Manifestações populares em evidência no século XXI

Enviada em 13/06/2019

No Brasil, em 1964, houve uma série de protestos (denominados de: marcha da família com Deus pela liberdade) contra uma possível ameaça comunista por parte do então presidente, João Goulart. Da mesma forma, um século depois, as manifestações continuam sendo uma das maiores vozes da população, ainda assim, parte da sociedade encara a penas como bagunça. Entretanto, a partir de qual ponto de vista essas reações da sociedade são apenas balbúrdia?

Primeiramente, deve ser analisado como as manifestações se tornaram a voz da população. Indubitavelmente, em um país democrático e com tamanho continental (como o Brasil), os governantes não vão conseguir atender as expectativas de todos os indivíduos, assim, a forma que a sociedade encontrou de ter voz, antes das eleições, foi organizando passeatas através dos jornais (hoje pela internet) indo para rua para serem escutados. Como exemplo, pode ser citado os protestos contra o acréscimo de 20 centavos nas passagens de ônibus e trens, em meados de 2013 no Brasil. Sabe-se, inclusive, que a constituição reconhece esse direito, contudo, alguns indivíduos encaram esse direito de forma marginalizada.

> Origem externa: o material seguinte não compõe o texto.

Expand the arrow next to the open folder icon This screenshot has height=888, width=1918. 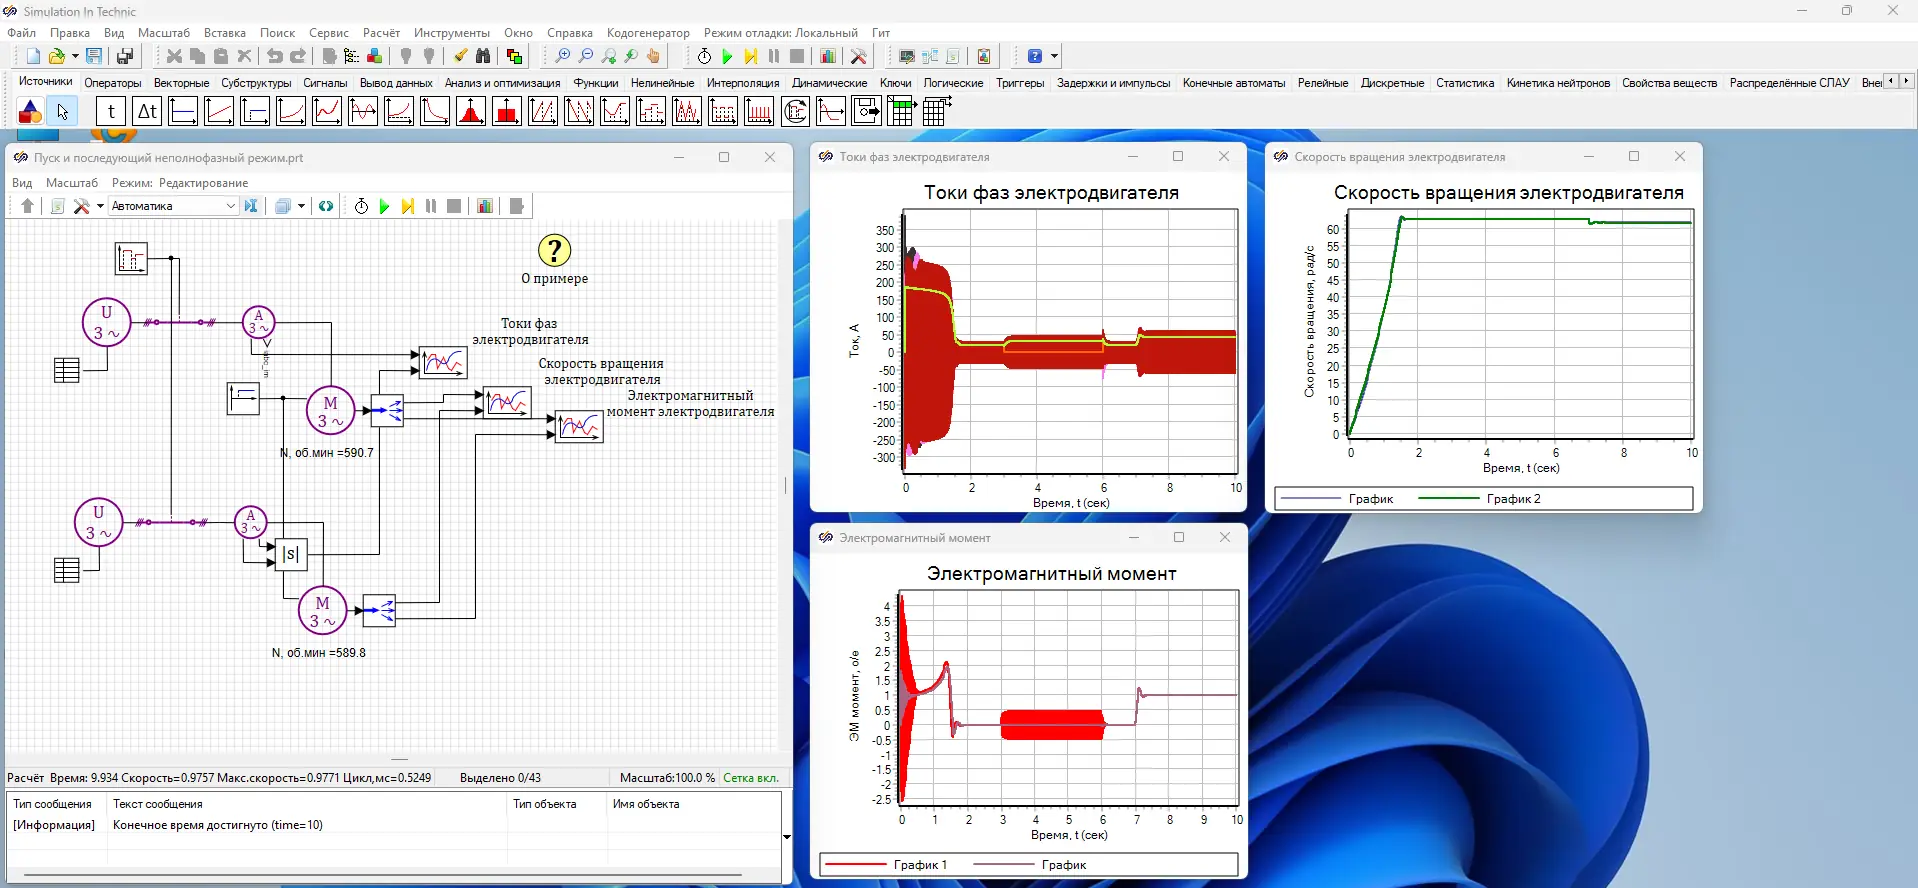pos(75,56)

Ademais, deve ser discutido de qual ponto de vista esses protestos são apenas balbúrdia. Conforme o filósofo Zygmunt Bauman, a modernidade liquida trás consigo a fragilidade das relações humanas, através disso é possível perceber como as bolhas sociais impedem o diálogo entre pessoas com opiniões distintas. Prova disso é quando houveram as manifestações contra o corte de gastos das instituições privadas o atual presidente, Jair Bolsonaro, deixou claro a imprensa que achava os participantes da passeata idiotas e inúteis, todavia aplaudiu quando houveram manifestações a favor do seu governo. Ou seja, essas reações da sociedade só possuem valor quando estão de acordo com as próprias opiniões, deixando claro que não entenderam o real sentido de uma democracia.

Portanto, medidas são necessárias para solucionar esse impasse. Para isso deve a mídia incentivar o dialogo entre pessoas de opiniões divergentes através de propagandas que deixam claro o valor da democracia, isso deve ser feito da seguinte forma: cada propaganda um tema diferente com pessoas que nunca se viram conversando e expondo oque as levou ter determinada opinião. Por conseguinte, a população conversará e perceberá como as manifestações são importantes e que não se trata apenas de bagunça, evitando até mesmo conflitos durantes as passeatas. Dessa maneira, quem sabe um dia o atual presidente não insultará a população do país no qual governa.